▶ _Set tasks_
[1] In the passage on Scripture and Twelve Step recovery, what book did Bill's friend bring him after asking the advice of others?
[2] Reproduce a section of the passage on Scripture and Twelve Step recovery, beginning at the words "At first Bill" and ending after the words "Twelve Step spirituality.".

▶ _Extract provided_

----------

At first Bill wasn’t sure what to make of his spiritual experience. He thought he might have been hallucinating. A friend, who was then sober through his own participation in a Christian fellowship movement called the Oxford Group, didn’t know what to think of Bill’s experience. After asking the advice of others, the friend brought Bill a copy of The Varieties of Religious Experience, by William James. “James gave Bill the material he needed to understand what had just happened to him.” (Pass it On, pp. 120-125) I wondered as I read this, what would have been different if the friend had brought Bill a copy of the Bible instead. That was the beginning of my own journey along the intersecting paths of Scripture and Twelve Step spirituality.

Regularly in the Bible drunkenness is associated literally and metaphorically with the progressive unmanageability of sin and rebellion that ultimately leads to God’s judgment. Within a judgment oracle, Ezekiel (23:25) said of Judah, “you will be filled with drunkenness and sorrow.” Jeremiah (13:13) said that the Lord will “fill with drunkenness all the inhabitants of this land: the kings who sit on David’s throne, the priests, the prophets, and all the inhabitants of Jerusalem.” Isaiah is especially fond of these associations with drunkenness. Addressing the irresponsibility of Israel’s leaders, he said: “‘Come,’ they say, ‘let me get wine; let us fill ourselves with strong drink; and tomorrow will be like this day, great beyond measure.’” (Is 56:12) Within a judgment oracle against the earth, Isaiah (24:20) said, “The earth staggers like a drunken man; it sways like a hut; Òits transgression lies heavy upon it, and it falls, and will not rise again.” Egypt will stagger like a drunkard in all its deeds: “And there will be nothing for Egypt that head or tail, palm branch or reed, may do.” (Is 19:15).

Proverbs 23:29-35 so aptly pictures the downward spiral of sorrow, strife, and “wounds without cause” associated with drunkenness, that it sounds like one of the personal stories in the A.A. Big Book: “‘They struck me,’ you will say, ‘but I was not hurt; they beat me, but I did not feel it. When shall I awake? I must have another drink.’” And so it is true that “Wine is a mocker, strong drink a brawler, and whoever is led astray by it is not wise.” (Pr 20:1) There is very little, if any, mention of mind-altering drugs in Scripture. But what is said of drunkenness can be readily applied to drug intoxication. It’s not wise to be led astray by drug intoxication either.

Despite the clear, obvious understanding in Scripture of the progressive unmanageability that comes from alcohol abuse, many members of the self-help groups of Alcoholics Anonymous (A.A.) and Narcotics Anonymous (N.A.) remain ignorant of the similarities Twelve Step recovery has with what the Bible says about how to live life on life’s terms. Conversely, there are some within Christian circles who almost instinctively recoil from A.A. and N.A. as “unclean” because they permit and at times advocate for their members to formulate a god of their personal understanding; even if that god is a rock, a flagpole, or the fellowship of A.A. or N.A. itself.

----------

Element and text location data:
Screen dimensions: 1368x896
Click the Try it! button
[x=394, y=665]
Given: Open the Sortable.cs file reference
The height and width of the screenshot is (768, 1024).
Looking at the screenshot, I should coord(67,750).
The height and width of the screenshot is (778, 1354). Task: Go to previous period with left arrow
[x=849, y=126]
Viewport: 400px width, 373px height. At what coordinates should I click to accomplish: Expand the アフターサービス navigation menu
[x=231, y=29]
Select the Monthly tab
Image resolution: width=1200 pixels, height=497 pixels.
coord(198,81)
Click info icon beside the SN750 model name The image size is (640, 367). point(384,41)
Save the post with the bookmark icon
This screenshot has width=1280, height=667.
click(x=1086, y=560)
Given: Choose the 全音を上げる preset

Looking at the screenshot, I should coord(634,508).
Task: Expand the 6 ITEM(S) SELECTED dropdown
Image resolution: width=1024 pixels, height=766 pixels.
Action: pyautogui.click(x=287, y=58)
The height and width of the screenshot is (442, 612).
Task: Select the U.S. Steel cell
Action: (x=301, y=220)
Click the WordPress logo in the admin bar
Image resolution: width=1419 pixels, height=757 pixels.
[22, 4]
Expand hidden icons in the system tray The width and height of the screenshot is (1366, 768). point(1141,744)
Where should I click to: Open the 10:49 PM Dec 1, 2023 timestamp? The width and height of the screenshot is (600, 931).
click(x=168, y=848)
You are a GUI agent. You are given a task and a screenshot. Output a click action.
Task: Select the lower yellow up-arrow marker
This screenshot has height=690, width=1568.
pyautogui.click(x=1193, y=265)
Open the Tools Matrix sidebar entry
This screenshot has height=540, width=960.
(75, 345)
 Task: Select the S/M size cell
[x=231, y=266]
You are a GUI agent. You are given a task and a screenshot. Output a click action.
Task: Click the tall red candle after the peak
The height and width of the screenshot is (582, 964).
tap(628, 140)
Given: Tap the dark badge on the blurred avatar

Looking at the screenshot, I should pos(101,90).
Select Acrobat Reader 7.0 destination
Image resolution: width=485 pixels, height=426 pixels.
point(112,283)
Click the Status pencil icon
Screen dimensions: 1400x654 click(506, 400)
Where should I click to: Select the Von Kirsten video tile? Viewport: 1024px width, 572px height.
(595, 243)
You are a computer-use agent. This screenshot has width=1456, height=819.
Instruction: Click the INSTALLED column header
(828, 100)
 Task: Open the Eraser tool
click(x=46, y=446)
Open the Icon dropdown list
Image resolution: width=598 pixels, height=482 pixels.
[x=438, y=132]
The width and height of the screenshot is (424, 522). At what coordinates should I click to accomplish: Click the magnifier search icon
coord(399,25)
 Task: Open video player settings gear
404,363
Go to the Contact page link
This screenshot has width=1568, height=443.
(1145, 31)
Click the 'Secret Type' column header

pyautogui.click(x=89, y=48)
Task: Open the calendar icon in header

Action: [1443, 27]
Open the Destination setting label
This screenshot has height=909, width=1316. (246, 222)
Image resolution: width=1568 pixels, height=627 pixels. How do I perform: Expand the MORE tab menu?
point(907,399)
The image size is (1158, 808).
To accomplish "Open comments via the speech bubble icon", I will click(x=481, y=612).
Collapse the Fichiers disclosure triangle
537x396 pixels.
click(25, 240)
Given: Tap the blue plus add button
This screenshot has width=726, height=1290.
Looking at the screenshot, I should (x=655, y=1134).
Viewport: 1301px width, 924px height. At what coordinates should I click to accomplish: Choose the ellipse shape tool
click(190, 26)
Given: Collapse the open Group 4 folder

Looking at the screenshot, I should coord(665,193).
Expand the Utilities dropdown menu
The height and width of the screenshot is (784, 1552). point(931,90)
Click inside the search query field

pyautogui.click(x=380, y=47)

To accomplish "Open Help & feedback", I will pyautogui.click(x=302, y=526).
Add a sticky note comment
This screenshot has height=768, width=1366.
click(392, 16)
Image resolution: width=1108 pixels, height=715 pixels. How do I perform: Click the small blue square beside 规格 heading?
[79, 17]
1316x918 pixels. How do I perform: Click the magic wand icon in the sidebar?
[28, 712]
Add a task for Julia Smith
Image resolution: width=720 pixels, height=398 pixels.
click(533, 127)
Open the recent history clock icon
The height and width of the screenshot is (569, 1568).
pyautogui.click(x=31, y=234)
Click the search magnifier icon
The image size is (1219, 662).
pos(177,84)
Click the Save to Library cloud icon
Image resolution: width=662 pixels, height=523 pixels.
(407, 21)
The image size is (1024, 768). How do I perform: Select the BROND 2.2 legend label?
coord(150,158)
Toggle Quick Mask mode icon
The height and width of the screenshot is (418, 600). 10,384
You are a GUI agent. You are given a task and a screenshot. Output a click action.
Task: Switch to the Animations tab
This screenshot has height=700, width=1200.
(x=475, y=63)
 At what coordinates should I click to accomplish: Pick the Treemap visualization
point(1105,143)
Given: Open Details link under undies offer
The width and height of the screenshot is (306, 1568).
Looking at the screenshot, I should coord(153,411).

----------

▶ _Solution set_
[1] The friend brought Bill a copy of The Varieties of Religious Experience, by William James.

[2]
At first Bill wasn’t sure what to make of his spiritual experience. He thought he might have been hallucinating. A friend, who was then sober through his own participation in a Christian fellowship movement called the Oxford Group, didn’t know what to think of Bill’s experience. After asking the advice of others, the friend brought Bill a copy of The Varieties of Religious Experience, by William James. “James gave Bill the material he needed to understand what had just happened to him.” (Pass it On, pp. 120-125) I wondered as I read this, what would have been different if the friend had brought Bill a copy of the Bible instead. That was the beginning of my own journey along the intersecting paths of Scripture and Twelve Step spirituality.